### Goal
Render the records below as a JSON list of strings, from the line containing "The height and" through the line containing "will tap(149, 56).", with one string per line and blank lines left out.

### Stored records
....
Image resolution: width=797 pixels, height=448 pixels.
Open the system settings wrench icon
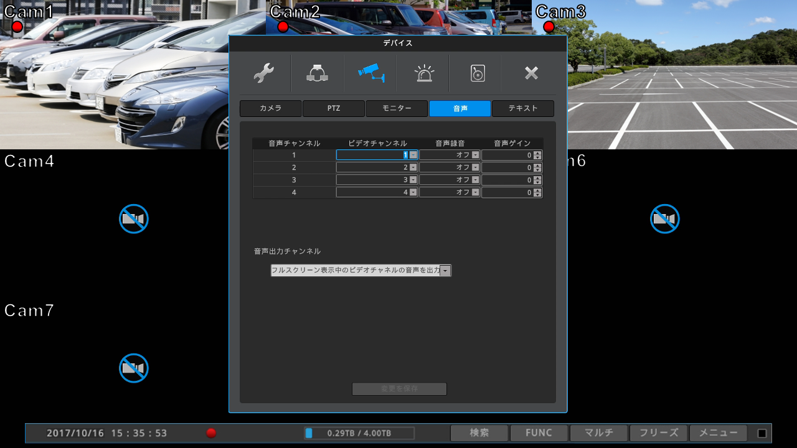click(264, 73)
....
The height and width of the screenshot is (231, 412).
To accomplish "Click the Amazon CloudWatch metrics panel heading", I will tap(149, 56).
....
### The result
[
  "The height and width of the screenshot is (231, 412).",
  "To accomplish \"Click the Amazon CloudWatch metrics panel heading\", I will tap(149, 56)."
]